The Center is working to retroactively disenroll Mr. N from the MA plan based upon the misinformation that he was given by the marketing representative. Hopefully, if the retroactive MA disenrollment is granted, the Medigap policy will provide retroactive coverage for the past bills.
• A Center attorney received a call from the daughter of a beneficiary who speaks very little English. Apparently an agent from an MA plan in Hartford, CT came door-to-door (without being invited, which is a marketing violation) visited this woman's mother and got her to sign an application. The representative told the mother that everything would be "free". The daughter called the plan and was able to get her mother disenrolled. But, Social Security is still deducting the monthly premium for the MA plan from her mother's SS check so she called the Center to get help with the premium problems. Her mother needs the money.
• The Center was recently contacted by the daughter of a woman who signed up for a particular MA plan. Apparently representatives from the MA plan called and asked if they could come to the mother's home. She, and the daughter, visited with the representatives and made it very clear that what they were looking for 100% coverage of the mother's dialysis treatments. The representatives told them that if she signed up her dialysis treatments would be covered 100%.

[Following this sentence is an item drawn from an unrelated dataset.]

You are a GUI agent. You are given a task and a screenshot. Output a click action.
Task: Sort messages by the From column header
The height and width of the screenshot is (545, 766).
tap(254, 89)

It soon became clear to the mother and daughter that the plan only covers 80% of dialysis treatments, the same as traditional Medicare. In addition, it became clear that the plan never should have offered to sign her up in the first place because she has ESRD which precludes her from signing up for this plan.
• Another gentleman called the Center. He was visited by an MA plan and was told that the plan was "free" which it is not. He just received a letter from SS saying that $46.00 would be deducted from his Social Security check. This is how he found out that the plan was not "free."
“Medicare Advantage” is starving the successful traditional Medicare program and hurting beneficiaries. Studies by MedPAC, the Congressional Budget Office, and the Commonwealth Fund and numerous scholars confirm that taxpayers are spending between 12 – 19% more on private plans than it would cost to serve the same people in the traditional Medicare program. Meanwhile, private Medicare has proven far less able to provide secure health insurance and a wide choice of doctors and other healthcare providers for older people and people with disabilities.
The solution for the Medicare crisis is not to increase the eligibility age or decrease benefits, but to stop privatizing the program at the expense of older people and taxpayers.